Irregularidades fazem parte de denúncia que está sendo investigada em Comissão Processante

Wanderley Peres

Sessão da Câmara Municipal nesta quinta-feira, 1, marcou para o dia 13 de dezembro próximo a votação em plenário da recomendação do Tribunal de Contas do Estado do Rio de Janeiro, pela reprovação das contas do município de Teresópolis no exercício de 2020. A definição da data para o julgamento das contas ocorreu um ano depois da reprovação do prefeito no TCE, em 1 de dezembro de 2021, quando os conselheiros Marcelo Verdini, Andrea Siqueira, Cristiano Lacerda e o conselheiro relator Rodrigo Nascimento, da Corte de Contas, confirmaram 3 irregularidades e 18 impropriedades. Na oportunidade, em que o prefeito fez sustentação oral, e alegou problemas herdados dos governos anteriores – sendo rebatido fortemente pelo presidente do Tribunal, que o desmentiu em seu voto – foram ainda feitas 21 determinações e uma recomendação, em sessão de reanálise das contas.

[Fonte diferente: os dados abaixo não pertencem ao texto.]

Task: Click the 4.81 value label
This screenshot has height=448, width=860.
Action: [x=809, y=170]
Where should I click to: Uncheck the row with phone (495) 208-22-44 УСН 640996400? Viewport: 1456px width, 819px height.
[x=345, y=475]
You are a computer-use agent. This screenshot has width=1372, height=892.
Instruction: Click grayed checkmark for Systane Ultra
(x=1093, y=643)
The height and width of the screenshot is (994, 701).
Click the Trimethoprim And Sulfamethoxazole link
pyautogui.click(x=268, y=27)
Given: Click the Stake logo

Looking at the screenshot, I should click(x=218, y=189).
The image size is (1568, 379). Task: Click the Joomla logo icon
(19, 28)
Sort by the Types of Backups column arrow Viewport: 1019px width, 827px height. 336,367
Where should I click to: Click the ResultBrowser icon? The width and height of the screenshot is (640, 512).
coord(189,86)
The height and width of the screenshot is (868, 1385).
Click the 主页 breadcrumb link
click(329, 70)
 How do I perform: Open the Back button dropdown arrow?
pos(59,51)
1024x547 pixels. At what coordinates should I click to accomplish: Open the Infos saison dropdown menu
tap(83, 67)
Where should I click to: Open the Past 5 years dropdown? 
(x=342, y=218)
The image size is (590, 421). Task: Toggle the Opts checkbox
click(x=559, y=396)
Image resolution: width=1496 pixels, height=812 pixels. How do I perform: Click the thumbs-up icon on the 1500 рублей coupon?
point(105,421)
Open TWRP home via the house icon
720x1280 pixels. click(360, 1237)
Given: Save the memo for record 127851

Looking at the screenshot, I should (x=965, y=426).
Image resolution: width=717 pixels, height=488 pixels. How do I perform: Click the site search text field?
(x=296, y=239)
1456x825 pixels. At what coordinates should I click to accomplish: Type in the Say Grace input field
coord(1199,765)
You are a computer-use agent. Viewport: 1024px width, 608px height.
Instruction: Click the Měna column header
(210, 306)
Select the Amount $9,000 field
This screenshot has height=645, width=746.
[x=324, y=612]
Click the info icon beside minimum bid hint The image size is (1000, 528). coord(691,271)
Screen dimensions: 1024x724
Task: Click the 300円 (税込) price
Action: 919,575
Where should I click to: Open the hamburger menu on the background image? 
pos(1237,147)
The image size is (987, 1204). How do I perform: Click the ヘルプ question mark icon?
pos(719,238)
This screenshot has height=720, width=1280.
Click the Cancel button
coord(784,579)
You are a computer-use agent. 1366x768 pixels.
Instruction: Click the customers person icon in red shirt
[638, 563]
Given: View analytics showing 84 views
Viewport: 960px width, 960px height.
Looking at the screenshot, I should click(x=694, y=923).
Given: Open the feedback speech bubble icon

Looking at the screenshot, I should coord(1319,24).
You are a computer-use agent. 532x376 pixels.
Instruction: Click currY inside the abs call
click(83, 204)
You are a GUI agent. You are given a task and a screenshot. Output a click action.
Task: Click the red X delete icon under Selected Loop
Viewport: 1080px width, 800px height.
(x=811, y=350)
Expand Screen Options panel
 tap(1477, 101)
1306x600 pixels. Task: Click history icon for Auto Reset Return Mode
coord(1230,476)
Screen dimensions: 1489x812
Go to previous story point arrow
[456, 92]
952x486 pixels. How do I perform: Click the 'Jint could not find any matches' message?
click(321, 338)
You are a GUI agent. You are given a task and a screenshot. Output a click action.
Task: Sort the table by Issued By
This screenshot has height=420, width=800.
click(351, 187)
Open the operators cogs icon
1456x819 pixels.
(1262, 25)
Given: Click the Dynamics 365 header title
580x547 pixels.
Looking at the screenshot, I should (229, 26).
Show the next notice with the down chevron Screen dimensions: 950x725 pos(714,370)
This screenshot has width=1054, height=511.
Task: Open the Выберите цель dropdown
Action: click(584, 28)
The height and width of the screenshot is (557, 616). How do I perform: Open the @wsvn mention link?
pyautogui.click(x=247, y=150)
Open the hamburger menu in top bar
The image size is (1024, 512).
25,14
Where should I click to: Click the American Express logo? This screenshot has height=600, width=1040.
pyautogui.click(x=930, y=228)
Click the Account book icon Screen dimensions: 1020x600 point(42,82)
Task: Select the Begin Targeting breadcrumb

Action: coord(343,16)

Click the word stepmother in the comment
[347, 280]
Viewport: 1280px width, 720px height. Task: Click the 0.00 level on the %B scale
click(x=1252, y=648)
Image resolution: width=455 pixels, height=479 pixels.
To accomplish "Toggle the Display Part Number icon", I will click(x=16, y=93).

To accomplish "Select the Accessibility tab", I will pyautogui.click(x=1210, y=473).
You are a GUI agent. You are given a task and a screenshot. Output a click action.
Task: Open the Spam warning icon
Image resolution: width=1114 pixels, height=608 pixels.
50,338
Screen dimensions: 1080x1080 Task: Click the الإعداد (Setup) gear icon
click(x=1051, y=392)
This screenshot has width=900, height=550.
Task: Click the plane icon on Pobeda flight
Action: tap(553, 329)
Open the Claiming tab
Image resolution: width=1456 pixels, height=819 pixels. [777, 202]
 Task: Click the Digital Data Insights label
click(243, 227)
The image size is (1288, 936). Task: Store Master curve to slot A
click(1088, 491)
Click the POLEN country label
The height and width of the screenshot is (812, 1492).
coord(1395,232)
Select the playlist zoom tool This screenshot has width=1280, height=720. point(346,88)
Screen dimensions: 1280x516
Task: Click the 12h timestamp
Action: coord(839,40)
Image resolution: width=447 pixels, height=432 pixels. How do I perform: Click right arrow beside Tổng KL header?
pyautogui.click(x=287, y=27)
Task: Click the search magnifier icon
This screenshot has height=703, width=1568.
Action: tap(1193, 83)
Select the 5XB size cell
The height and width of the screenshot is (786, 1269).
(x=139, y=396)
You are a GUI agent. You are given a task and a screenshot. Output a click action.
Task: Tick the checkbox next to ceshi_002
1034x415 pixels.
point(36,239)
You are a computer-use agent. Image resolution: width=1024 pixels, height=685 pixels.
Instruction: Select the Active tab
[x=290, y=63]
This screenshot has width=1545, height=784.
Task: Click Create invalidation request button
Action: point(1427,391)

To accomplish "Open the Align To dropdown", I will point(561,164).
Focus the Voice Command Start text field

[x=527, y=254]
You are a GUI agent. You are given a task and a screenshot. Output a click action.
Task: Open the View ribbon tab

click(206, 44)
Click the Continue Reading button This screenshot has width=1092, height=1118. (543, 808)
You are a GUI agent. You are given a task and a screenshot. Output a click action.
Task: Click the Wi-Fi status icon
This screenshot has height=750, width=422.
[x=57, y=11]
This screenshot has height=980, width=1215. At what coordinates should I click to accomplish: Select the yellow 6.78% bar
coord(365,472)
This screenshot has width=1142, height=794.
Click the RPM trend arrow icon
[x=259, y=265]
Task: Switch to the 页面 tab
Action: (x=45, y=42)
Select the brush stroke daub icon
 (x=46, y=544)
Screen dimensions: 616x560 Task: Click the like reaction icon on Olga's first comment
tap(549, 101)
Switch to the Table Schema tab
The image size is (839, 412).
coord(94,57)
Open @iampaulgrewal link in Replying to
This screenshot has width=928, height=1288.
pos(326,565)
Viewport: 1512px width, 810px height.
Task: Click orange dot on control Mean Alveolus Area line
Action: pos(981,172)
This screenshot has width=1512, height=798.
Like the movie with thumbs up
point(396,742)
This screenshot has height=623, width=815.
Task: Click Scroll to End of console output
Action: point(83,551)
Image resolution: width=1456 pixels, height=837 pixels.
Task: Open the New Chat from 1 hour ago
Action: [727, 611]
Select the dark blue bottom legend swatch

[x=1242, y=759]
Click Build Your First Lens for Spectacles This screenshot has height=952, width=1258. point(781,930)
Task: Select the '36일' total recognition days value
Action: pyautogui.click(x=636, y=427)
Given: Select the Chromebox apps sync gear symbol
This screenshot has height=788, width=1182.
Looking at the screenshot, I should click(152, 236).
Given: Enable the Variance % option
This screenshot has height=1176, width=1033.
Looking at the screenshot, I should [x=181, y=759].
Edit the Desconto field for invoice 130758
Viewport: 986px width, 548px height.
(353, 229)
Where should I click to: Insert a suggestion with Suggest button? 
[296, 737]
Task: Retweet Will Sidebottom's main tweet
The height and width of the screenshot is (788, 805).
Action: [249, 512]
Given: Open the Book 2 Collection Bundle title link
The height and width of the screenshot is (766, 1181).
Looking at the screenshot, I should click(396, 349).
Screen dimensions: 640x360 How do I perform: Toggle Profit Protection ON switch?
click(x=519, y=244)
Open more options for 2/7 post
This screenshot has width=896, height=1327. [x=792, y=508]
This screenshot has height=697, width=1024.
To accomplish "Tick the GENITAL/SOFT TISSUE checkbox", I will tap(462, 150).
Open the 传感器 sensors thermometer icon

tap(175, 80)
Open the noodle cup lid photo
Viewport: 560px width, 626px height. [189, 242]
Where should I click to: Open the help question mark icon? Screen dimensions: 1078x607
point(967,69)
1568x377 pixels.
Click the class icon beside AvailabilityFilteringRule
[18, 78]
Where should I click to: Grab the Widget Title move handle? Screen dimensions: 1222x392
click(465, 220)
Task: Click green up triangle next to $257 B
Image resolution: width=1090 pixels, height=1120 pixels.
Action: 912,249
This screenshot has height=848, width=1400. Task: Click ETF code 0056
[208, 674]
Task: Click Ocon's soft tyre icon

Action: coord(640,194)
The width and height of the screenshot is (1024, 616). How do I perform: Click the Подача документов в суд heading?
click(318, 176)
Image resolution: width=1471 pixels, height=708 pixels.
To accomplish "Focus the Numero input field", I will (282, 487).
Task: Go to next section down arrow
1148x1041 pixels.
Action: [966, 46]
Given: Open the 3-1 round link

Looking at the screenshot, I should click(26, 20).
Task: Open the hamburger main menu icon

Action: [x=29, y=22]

Apreciada pelos vereadores somente agora, a votação das contas de Vinícius Claussen deveria ter sido feita ainda no primeiro semestre do ano, como manda a Lei Orgânica Municipal. O parágrafo 2º do artigo 49, que trata da fiscalização das contas, é claro, determinando que “as contas do Prefeito e da Câmara Municipal, prestadas anualmente, serão julgadas pela Câmara, dentro de 60 dias após o recebimento do parecer prévio do Tribunal de Contas do Estado do Rio de Janeiro”, observando que serão “consideradas julgadas nos termos das conclusões desse parecer, se não for feita a deliberação dentro do prazo. Ou seja, como foi estourado o prazo do julgamento, a decisão do plenário será apenas confirmatória da decisão do TCE, não podendo ser rejeitado mais o parecer. Para reverter esse relatório, o que não é mais possível, segundo a LOM, seriam necessário 2 terços dos votos, 14 vereadores a favor do prefeito.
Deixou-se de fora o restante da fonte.